Nachdem mich der erste Band bereits schwer begeistern konnte, waren meine Erwartungen an den zweiten Band enorm hoch und ich hatte zunächst befürchtet, dass sich „Feuer und Flamme“ als ein eher typischer Mittelteil entpuppen könnte: Nett, aber lediglich nur eine kleine Vorbereitung auf den letzten Band. Zum Glück habe ich mich geirrt, denn „Feuer und Flamme“ bietet eine enorme Weiterentwicklung bei den Figuren, interessante Weiterführungen von den Racheplänen und jede Menge Spannung.

Der Schreibstil ist gelungen und sprüht nur so vor lauter Spannung, Drama und den typischen Problemen im Leben eines Teenagers. Die Geschichte liest sich leicht und flüssig, die Dialoge sind mit Witz und einem gewissen Grad an Ernst gespickt und dazu wird das Buch erneut aus drei Sichten erzählt. So kommen Kat, Mary und Lillia gleichermaßen zu Wort, wobei ich den Part von Kat immer noch besonders interessant finde, da sie die meiste Vielseitigkeit besitzt. Gleichzeitig werden der Geschichte noch Mystery-Anteile verabreicht, sodass man hierbei gleich doppelt überrascht wird, denn der Cliffhanger am Ende hat es in sich.
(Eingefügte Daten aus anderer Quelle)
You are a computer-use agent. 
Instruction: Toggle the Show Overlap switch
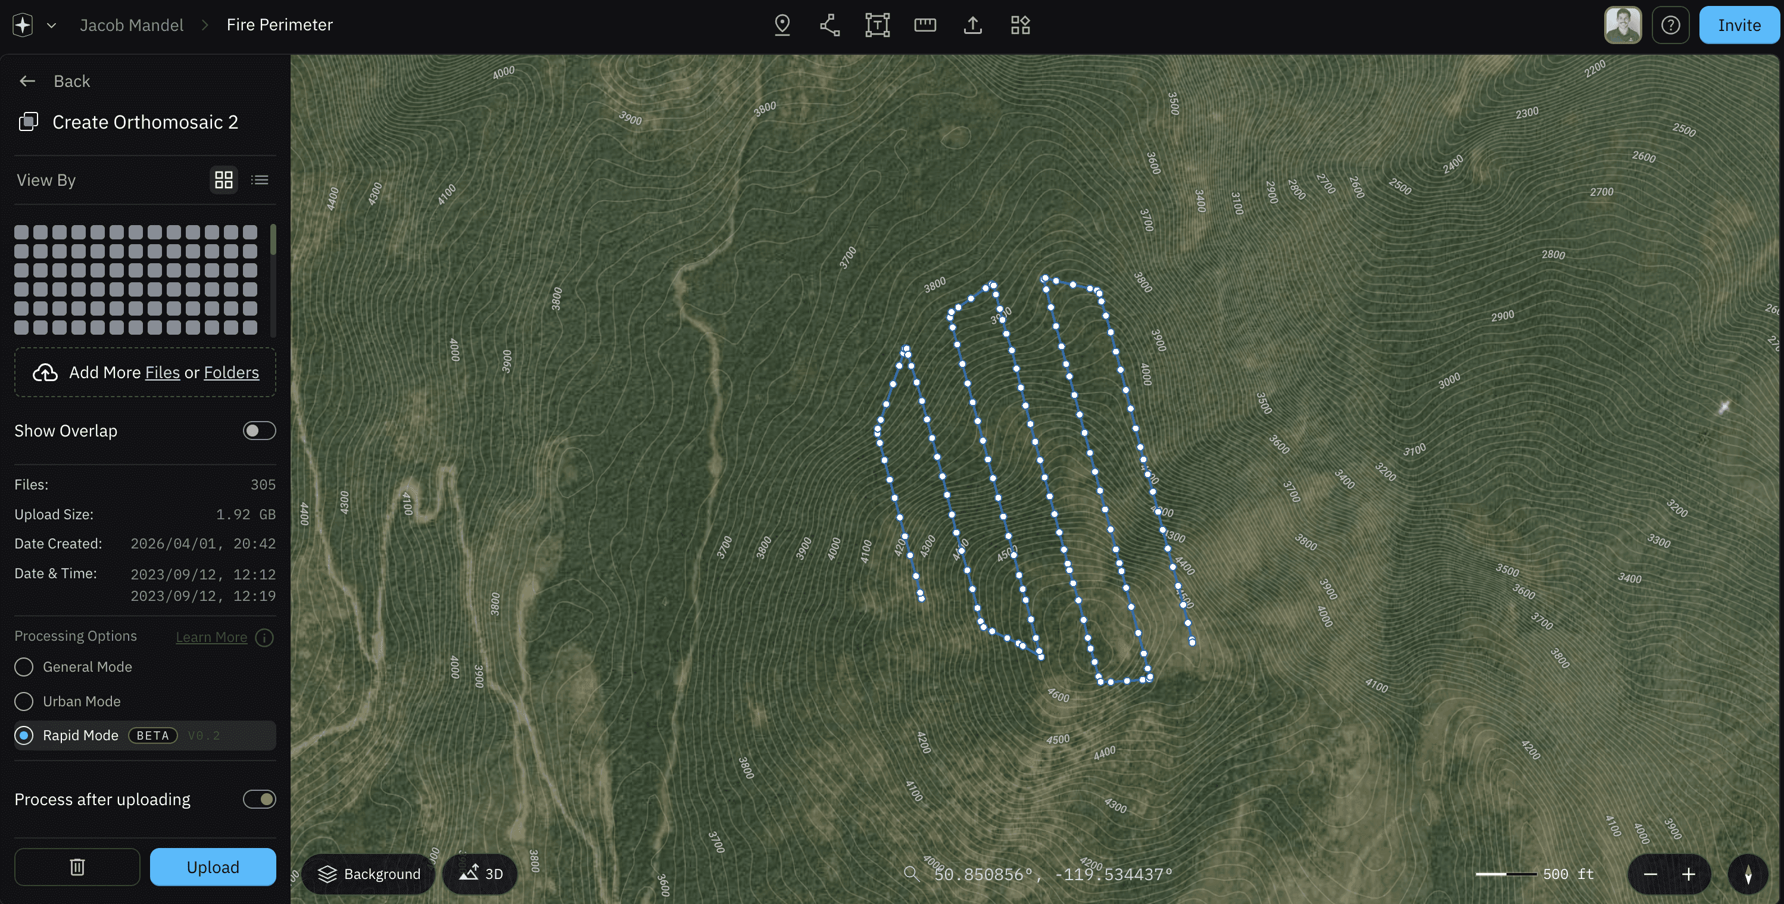pos(259,430)
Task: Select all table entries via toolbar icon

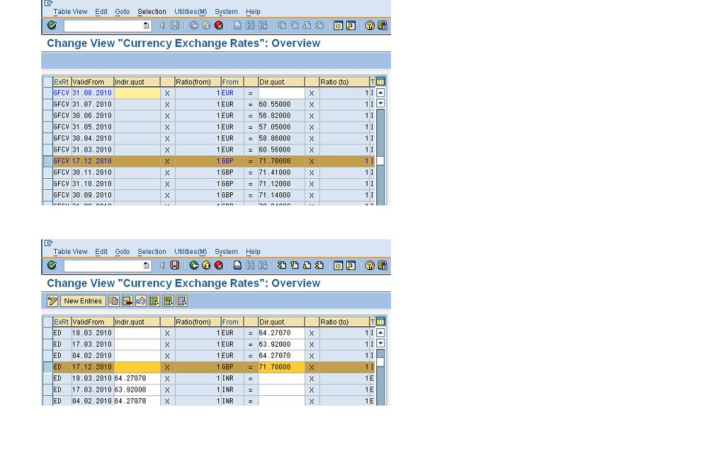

Im zweiten Band haben sich die Charaktere enorm weiterentwickelt. Besonders Mary macht eine gute Entwicklung durch, die jedoch auch sehr verwirren kann, denn obwohl man ihre Gefühle und Gedanken sehr gut kennen lernt, war sie für mich nie so ganz greifbar, was ich mir selbst nicht erklären konnte. Durch das Ende wurden jedoch schon einige Fragen beantwortet, sodass ich bereits da schon so manches besser nachvollziehen konnte. Kat ist kaltschnäuzig wie immer, dabei jedoch auch sehr liebenswert, sodass sie in diesem Band schon beinahe die gute Seele darstellte. Mit Lillia konnte ich dagegen leider immer noch nicht viel anfangen. Sie wirkt auf mich einfach oft herablassend und viel zu verwöhnt. Obwohl sie immer wieder betont, dass sie nicht so wie die anderen Jugendlichen aus der Clique ist, beweist sie doch immer wieder, dass sie genauso oberflächlich und arrogant sein kann, womit ich nur selten klar kam. Ich hätte ihr gerne eine Seite gegönnt, bei der sie auch mal selbstlos gewirkt hätte, doch leider ist dies nicht wirklich eingetroffen.

Auch die anderen Mitglieder der Clique, wie z.B. Reeve, Rennie oder auch Alex sind zwar an sich interessant, aber allesamt egoistisch und so dermaßen von sich selbst überzeugt, dass es fast schon weh tut. Allerdings muss ich auch sagen, dass ich bei Alex manchmal das Gefühl habe, dass er eigentlich gar nicht zur Clique gehören möchte und noch viel mehr in ihm steckt. Hoffentlich wird sich dieser Eindruck im dritten Band bewahrheiten.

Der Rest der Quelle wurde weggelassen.